今週から台湾人と日本人のクラスメイトが1人ずつ増えた。 会話のクラスでキング牧師と黒人運動についてのテープを聞く。
これはTOEFLでも頻出のトピックだし、なにより僕はこの夏休みにキング牧師の生家を訪ね、彼の偉業についてのビデオも見てきた。
1人の黒人女性が乗り合いバスで白人に席を譲るのを拒んだのをきっかけに運動に火がつき、それがワシントンD.C.の大パレードと有名な「I have a dream」スピーチ、そしてCivil Rights Actにつながっていくという一連の流れを知っていたので、あまり苦労せずに聞き取ることができた。
「キング牧師の非暴力路線はインドのガンジーの影響ですよね?」なぁんて知ったかぶりまでしたりして(笑)。
面白かったのは先生の余談。
「アメリカはまず黒人、次に女性の人権を認めてきた。そして今、問題になっているのは同性愛者の人権だ」と。
アメリカ史の本を読んで、僕もこの人権史について考えたことがあった。
「自由・平等・正義」を国是とした実験国家アメリカでは、建前上、差別や迫害を許さない。
個々人の内に否定しがたい差別感情があろうとも、それは法によって公に否定される。
「平等な社会」という高い理想を実現する「実験」のために、国民1人ひとりが内なる葛藤と闘っているのだと。
人種、性別に続いてセクシュアリティーによる差別もやがて否定されるだろう。
日本にいたときは「差別」と言われてもピンとこなかったけれど、ここアメリカではマイノリティーであることが身にしみる。
あからさまな差別を受けるわけではないが、言葉ではうまく言い表せない違和感を感じることがあるのだ。

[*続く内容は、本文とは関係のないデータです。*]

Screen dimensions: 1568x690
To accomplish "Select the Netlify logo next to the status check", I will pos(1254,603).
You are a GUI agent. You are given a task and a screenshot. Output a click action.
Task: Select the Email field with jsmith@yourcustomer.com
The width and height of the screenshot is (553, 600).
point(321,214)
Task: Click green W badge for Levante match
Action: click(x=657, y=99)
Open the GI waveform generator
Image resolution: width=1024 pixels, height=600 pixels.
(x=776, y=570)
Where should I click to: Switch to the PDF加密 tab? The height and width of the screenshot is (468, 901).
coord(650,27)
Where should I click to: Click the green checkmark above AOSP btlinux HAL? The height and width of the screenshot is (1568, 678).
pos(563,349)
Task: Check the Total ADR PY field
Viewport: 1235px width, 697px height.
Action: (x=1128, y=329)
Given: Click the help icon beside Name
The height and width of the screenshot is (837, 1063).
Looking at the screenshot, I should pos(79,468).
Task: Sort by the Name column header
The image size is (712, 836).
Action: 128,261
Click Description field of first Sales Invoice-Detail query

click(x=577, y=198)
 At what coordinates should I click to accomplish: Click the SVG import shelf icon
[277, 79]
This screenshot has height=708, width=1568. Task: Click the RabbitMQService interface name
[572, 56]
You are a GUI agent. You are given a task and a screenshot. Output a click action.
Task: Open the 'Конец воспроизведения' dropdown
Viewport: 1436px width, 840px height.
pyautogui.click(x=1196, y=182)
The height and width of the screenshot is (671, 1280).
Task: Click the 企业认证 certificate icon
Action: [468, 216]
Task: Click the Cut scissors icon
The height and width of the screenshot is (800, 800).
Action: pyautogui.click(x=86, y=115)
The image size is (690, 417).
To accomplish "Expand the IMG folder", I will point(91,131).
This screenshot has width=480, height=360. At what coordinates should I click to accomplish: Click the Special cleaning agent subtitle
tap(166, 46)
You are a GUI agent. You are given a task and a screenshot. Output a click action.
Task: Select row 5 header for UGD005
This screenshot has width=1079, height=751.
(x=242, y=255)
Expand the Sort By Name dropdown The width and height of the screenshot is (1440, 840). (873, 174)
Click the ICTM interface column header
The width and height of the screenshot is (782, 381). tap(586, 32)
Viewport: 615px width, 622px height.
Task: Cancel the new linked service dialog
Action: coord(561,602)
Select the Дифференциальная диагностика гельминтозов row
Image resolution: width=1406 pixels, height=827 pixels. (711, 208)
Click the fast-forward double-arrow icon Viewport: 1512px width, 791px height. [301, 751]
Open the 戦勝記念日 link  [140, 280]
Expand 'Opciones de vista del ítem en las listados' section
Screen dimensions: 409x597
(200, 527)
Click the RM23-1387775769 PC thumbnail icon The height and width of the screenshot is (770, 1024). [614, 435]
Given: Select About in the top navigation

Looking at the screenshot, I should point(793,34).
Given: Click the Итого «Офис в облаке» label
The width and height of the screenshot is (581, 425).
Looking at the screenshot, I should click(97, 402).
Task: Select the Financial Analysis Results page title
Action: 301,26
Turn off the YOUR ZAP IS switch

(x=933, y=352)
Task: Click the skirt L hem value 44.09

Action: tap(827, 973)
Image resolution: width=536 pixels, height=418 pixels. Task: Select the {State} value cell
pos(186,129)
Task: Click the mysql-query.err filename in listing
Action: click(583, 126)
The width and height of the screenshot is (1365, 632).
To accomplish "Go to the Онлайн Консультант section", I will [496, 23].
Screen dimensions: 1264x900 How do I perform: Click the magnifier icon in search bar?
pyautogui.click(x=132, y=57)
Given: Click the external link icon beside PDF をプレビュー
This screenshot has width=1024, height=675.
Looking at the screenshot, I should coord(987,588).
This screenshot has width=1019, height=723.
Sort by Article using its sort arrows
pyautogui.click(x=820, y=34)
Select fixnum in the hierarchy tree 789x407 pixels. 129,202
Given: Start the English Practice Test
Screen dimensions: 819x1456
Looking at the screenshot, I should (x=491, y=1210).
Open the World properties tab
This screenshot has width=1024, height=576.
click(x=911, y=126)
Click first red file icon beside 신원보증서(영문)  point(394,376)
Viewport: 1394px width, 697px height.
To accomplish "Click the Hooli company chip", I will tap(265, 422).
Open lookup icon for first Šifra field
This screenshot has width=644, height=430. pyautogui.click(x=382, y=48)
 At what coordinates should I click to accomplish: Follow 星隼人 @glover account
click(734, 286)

最近、どこかで読んだ文章の中に「国際感覚とは世界の中での自分のポジションを客観的に位置づけられることだ」というのがあった。
そう考えれば、自分を相対化できるマイノリティーという立場も悪くないかもしれないな。
授業の後、日系書店を3軒はしごして、やっと「SPA!」最新号(11月3日号)を入手。
日本で330円の雑誌が$8.57(=約900円!)もするのだが、中身を読んで買わずにはいられなかった(笑)。
渡辺浩弐さん連載の「バーチャリアン日記」(160ページ)。
ここで我が「Los Angeles留学日記」がめちゃくちゃ誉められていたのだ。
すごく嬉しい。
誰に誉められても嬉しいけれど、自分が尊敬する人に誉められる気分は格別だ。
これだけで今日もまた日記を書くエネルギーがわいてくる。
ここまで書いて突然、既視感に襲われた。
慌てて本をひっくり返してみると、あった、あった。
仲間内のよい評判はそれ自体が重要な報酬だからだ。 「伽藍とバザール」(109ページ)
ハッカーたちがなぜLInuxなどオープンソース・ソフトのプログラミングに積極的に関わるのか、その動機を説明した部分。
う~む、今になって心からこれが理解できたような気がする(笑)。
よし、まだまだ頑張らなくっちゃな。